DeepMind published in-depth learning, is the game screen constantly "screenshot", and then as input signal to the program, so that the program to learn to play any game, do not need any artificial participation.

Now we can talk about what it takes to get the computer to have the ability to do the training independently of the visual signal.

A real case comes from Google's data Center for energy savings.
Google has a huge server cluster, to make these server clusters of efficient and stable work, the need for complex power distribution, thermal control, etc., high electricity tariffs naturally.
But what if we look at these complex resource allocation issues as a strategy game (power distribution tycoon) and then let the computer play the game?

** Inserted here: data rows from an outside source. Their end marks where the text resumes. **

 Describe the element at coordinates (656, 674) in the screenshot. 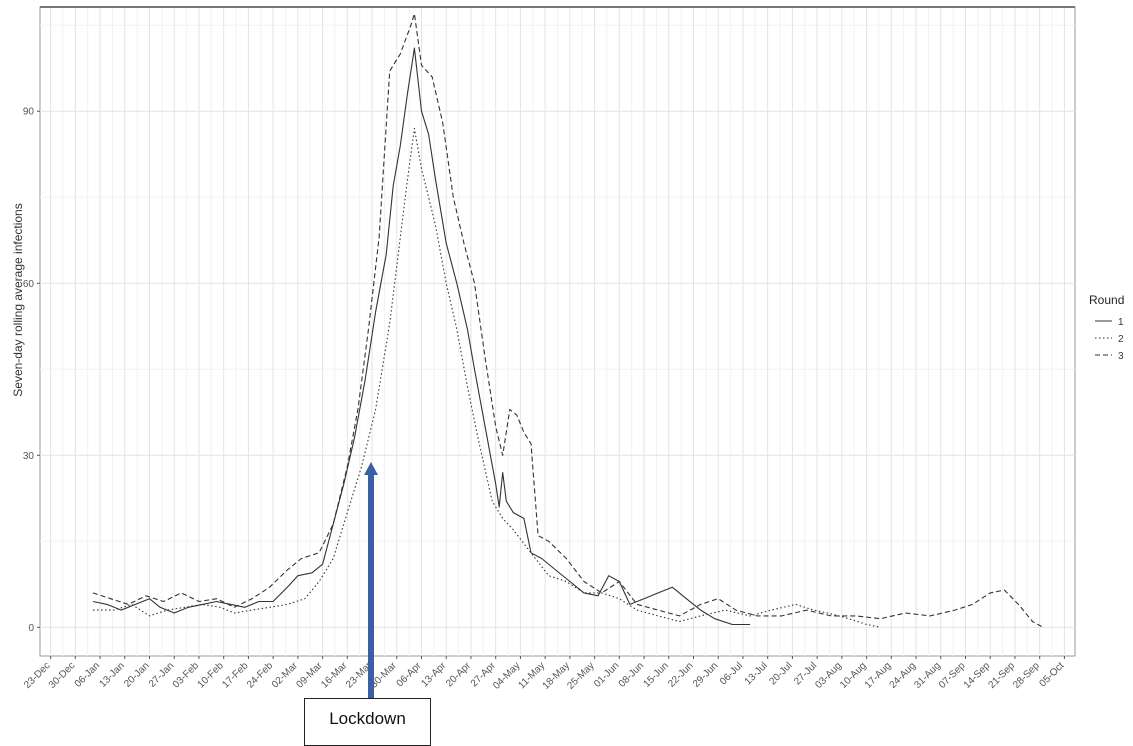

I see `x-tick-label: 15-Jun` at that location.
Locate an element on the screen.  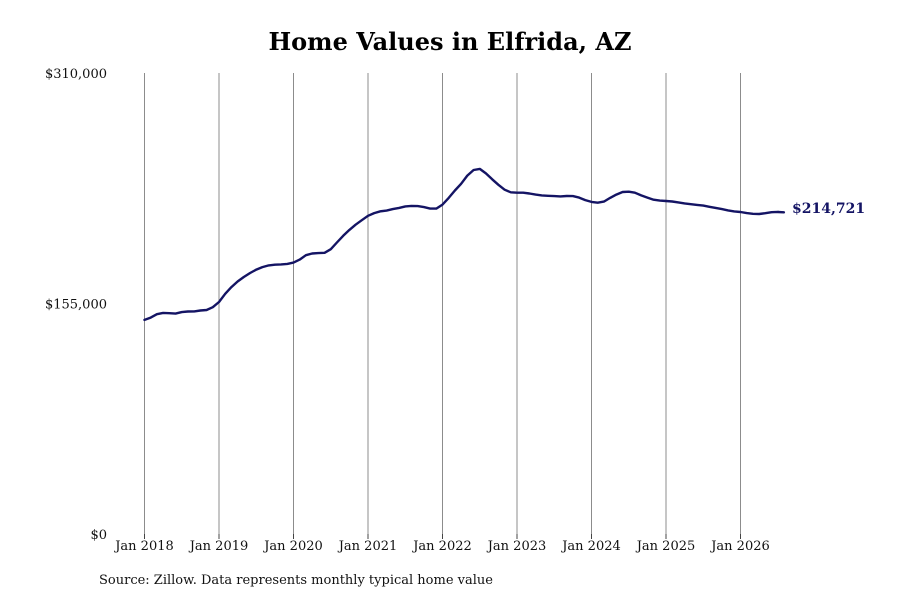
y-tick-label: $155,000 is located at coordinates (76, 306).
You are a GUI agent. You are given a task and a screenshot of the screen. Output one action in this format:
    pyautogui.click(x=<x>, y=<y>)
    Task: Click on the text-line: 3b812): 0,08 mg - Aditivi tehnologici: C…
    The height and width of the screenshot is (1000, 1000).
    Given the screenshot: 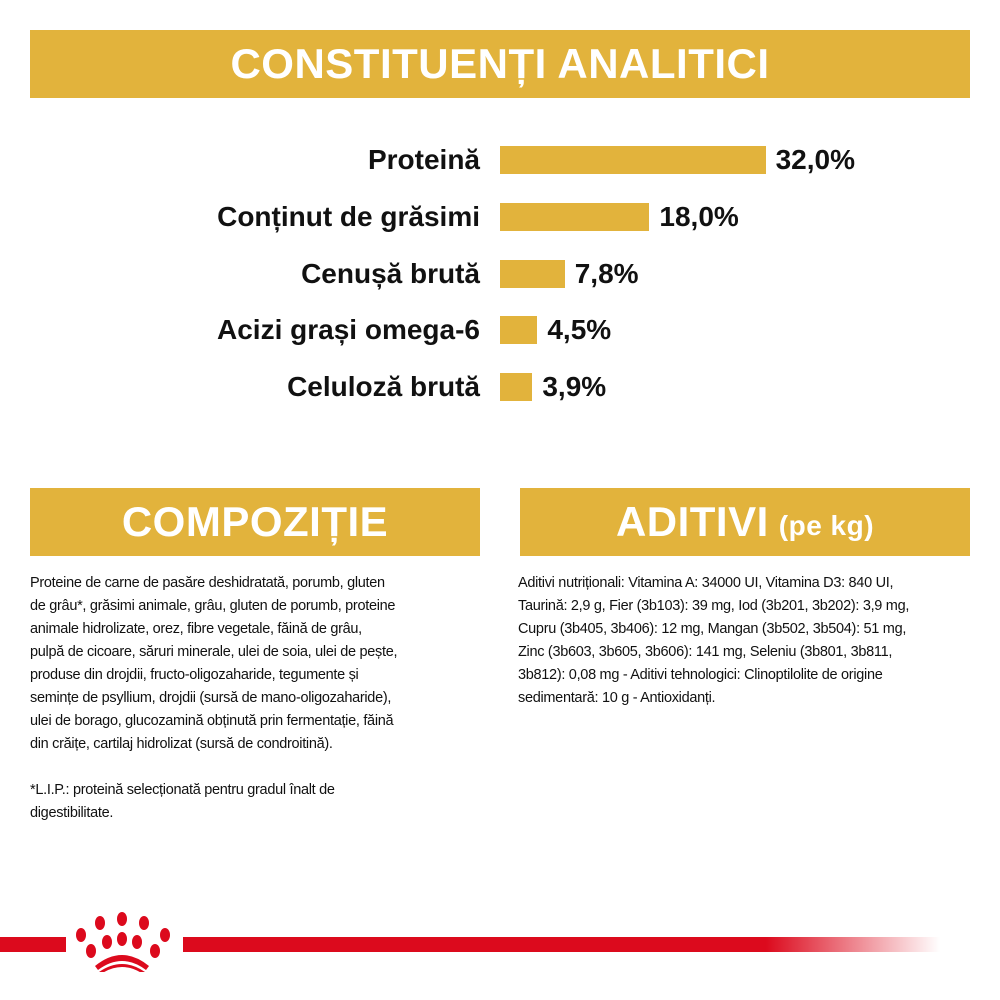 What is the action you would take?
    pyautogui.click(x=700, y=675)
    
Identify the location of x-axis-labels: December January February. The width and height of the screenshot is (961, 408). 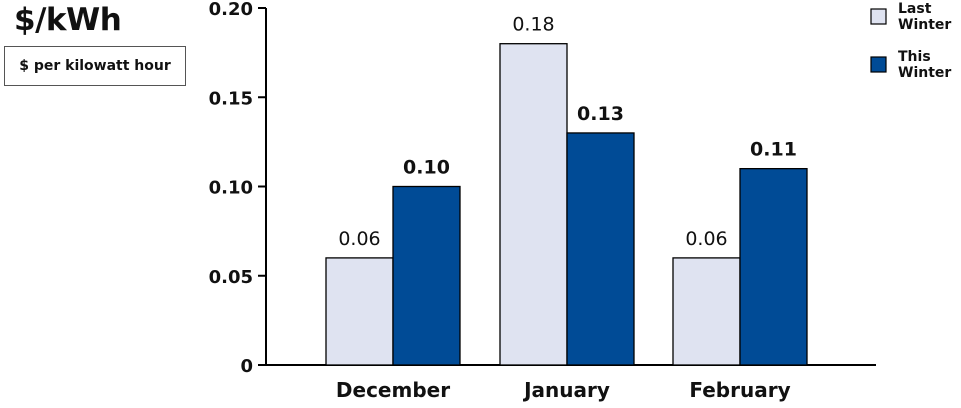
(564, 390).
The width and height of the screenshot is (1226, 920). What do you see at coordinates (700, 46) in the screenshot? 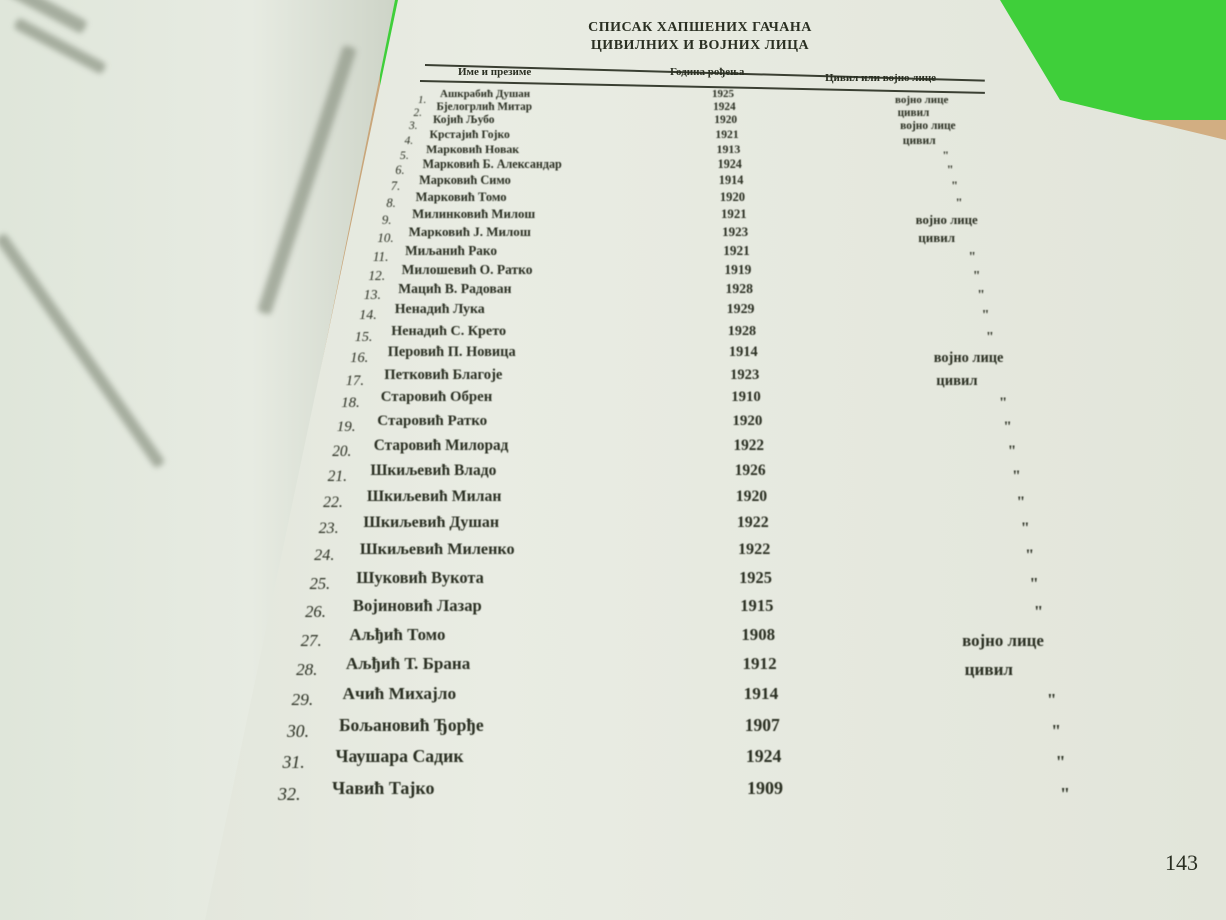
I see `document-title-line2: ЦИВИЛНИХ И ВОЈНИХ ЛИЦА` at bounding box center [700, 46].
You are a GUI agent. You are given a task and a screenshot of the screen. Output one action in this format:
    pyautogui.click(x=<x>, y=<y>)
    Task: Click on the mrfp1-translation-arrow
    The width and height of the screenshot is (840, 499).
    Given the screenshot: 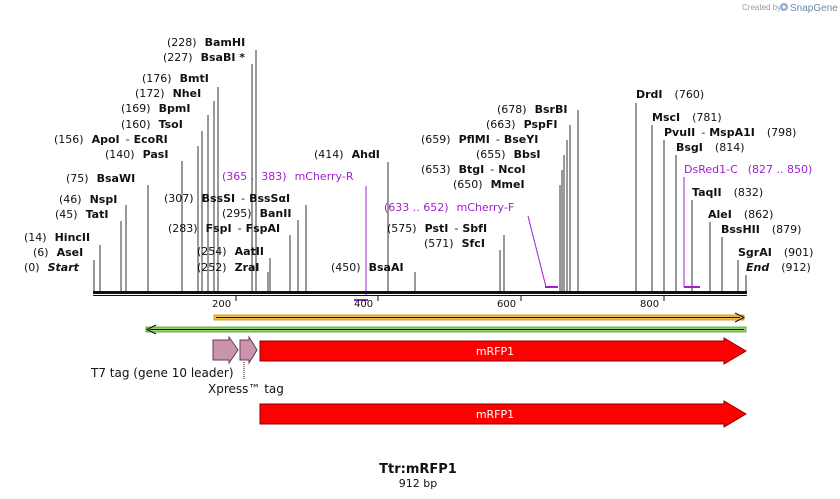 What is the action you would take?
    pyautogui.click(x=503, y=414)
    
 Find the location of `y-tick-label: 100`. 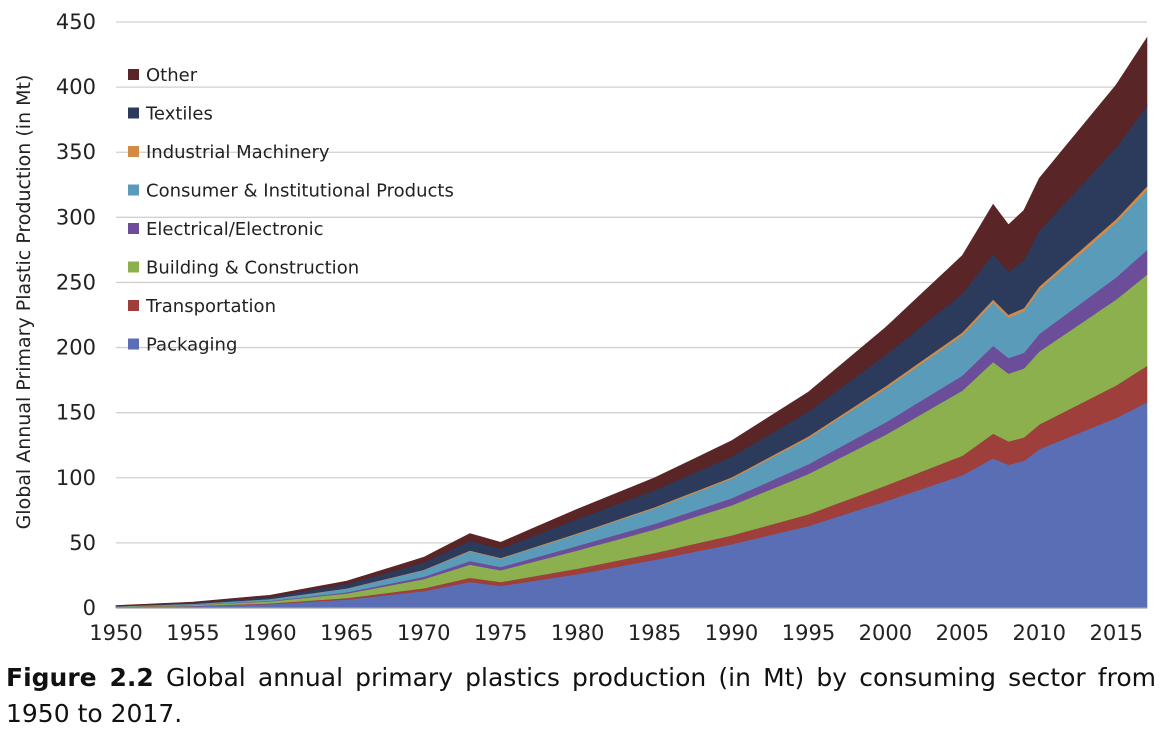

y-tick-label: 100 is located at coordinates (76, 478).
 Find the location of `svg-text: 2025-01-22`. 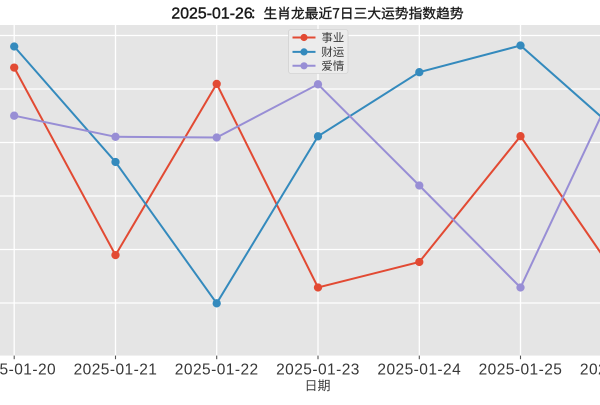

The answer is that Google uses DeepMind technology to conserve 15% of its energy consumption. How much is 15% worth? Google's data center a year of electricity 4,402,836mwh,15% probably 660,425MWH,1MWH's price is probably $ $, so you can save 19,812,750 of dollars, but also by the way to protect the environment, And Google only spent 600 million of dollars to buy DeepMind.

And the whole process does not need to understand the data center complex electricity mechanism, the engineer only needs to focus on the resource allocation control and the energy consumption result collection is enough, even does not need to care about the training program exactly.

Another case also comes from Google. Google has a robotic arm farm, a number of robotic arms, and the training of items to crawl.

Here is the demo video:

In general, teaching computers to play video games is for the future, using robots to solve production problems in reality.

Contact Us

The content source of this page is from Internet, which doesn't represent Alibaba Cloud's opinion; products and services mentioned on that page don't have any relationship with Alibaba Cloud. If the content of the page makes you feel confusing, please write us an email, we will handle the problem within 5 days after receiving your email.

If you find any instances of plagiarism from the community, please send an email to: info-contact@alibabacloud.com and provide relevant evidence. A staff member will contact you within 5 working days.

A Free Trial That Lets You Build Big!

Start building with 50+ products and up to 12 months usage for Elastic Compute Service

  • Sales Support

    1 on 1 presale consultation

  • After-Sales Support

    24/7 Technical Support 6 Free Tickets per Quarter Faster Response

  • Alibaba Cloud offers highly flexible support services tailored to meet your exact needs.